By the end of the Ebola epidemic, death reporting in Sierra Leone had become more acceptable amongst local populations, with nearly all deaths reported to the hot line alert centers. To continue the positive momentum generated by the epidemic, the Sierra Leone Ministry of Health and Sanitation (MoHS) and the U.S. Centers for Disease Control and Prevention (CDC) organized and conducted Interagency Consultations on Improving Mortality Reporting in Sierra Leone (Consultations). As a part of the Consultations, participants were offered one-day training on the major components, characteristics, and uses of a national Civil Registration and Vital Statistics. The objective of the Consultations was to understand processes used by governmental and non-governmental organizations in death data collection before and during the Ebola epidemic and to develop recommendations on improving death reporting and civil registration.
During the Interagency Technical Consultations, representatives of the Sierra Leone Office of Births and Deaths (OBD), Directorate of the Primary Health Care (MoHS/PHC) presented information on the current processes for reporting and registering deaths in Sierra Leone. Existing requirements for registration of both births and deaths are established by the Births and Deaths Registration Act No. 11, enacted in 1983. Three categories of death registration with the Office of Birth and Death were described: 1. Original registration (death occurring and registered within 14 days); 2. “Late” death registration (death occurring and registered after 14 days but within one year); and 3. “Delayed” death registration (death occurring and registered after one year or more). A separate paper form exists for each type of death registration. All documents are stored within the Office of Birth and Death in the paper format. The prescribed death registration process is comprised of the following steps: 1. A Medical Certificate of Cause of Death is prepared by a medical practitioner. The medical practitioner may or may not have attended the death. A family member or other party may report a death to a medical practitioner who then provides a medical report of death. Two types of death – certified and uncertified deaths – are described. Certified deaths are those deaths that are attended by a medical care provider, while uncertified deaths are not; 2. A family member or other party takes the medical certificate to the Office of Births and Deaths, which prepares a Statistical Notification Form; 3. Using information provided on the Medical Certificate, the Office of Births and Deaths prepares a Death Record and reads the record to the family member to confirm that he/she agrees with the transcribed information. The family member then signs the Death Record; 4. The Office of Births and Deaths provides the family member with a Burial Permit. The family member can take the Burial Permit to the City/Rural/Local Council, whereby the family member will be allowed to choose a cemetery and be issued a burial plot; 5. The Office of Births and Deaths issues a Death Certificate.
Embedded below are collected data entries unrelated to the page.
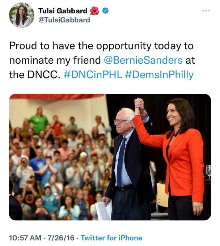Click the Tulsi Gabbard display name
The width and height of the screenshot is (220, 246).
pos(62,11)
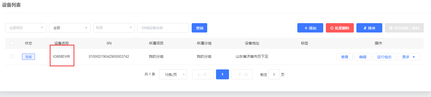Expand the 全部项目 project dropdown
The width and height of the screenshot is (431, 97).
coord(26,28)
The reporting and registration of violent deaths often represents a departure from the standard, established process due to the involvement of the Police. A representative from the Sierra Leone Police Force provided information on their role in death reporting, noting that the Police have a cooperative relationship with the Office of Births and Deaths of MoHS/PHC. While only a small fraction of deaths from natural causes are reported, the Police representative noted that violent deaths are much more likely to be registered with Office of Births and Deaths following reporting to the Police. In the case of potential homicide and suicide deaths, the corpse will be transferred from the crime scene to the mortuary autopsy, thereby delaying the generation of the medical certificate of cause of death.
Although death registration is compulsory, compliance with the regulation is very low. The Office of Births and Deaths noted the following among challenges to the reporting and registration of deaths in Sierra Leone: legal mechanisms to enforce compulsory death registration are lacking; traditional beliefs and practices surrounding death and burial contribute to a lack of death registration; outside of deaths that occur in medical settings, cause of death is difficult to ascertain; in Sierra Leone, there is low awareness of the importance of death registration; cemeteries and burial sites are not well controlled; more personnel are needed to staff death registration; the existing registration process is antiquated, hindering data collection, analysis, reporting and dissemination of death data; death data are underused by authorities.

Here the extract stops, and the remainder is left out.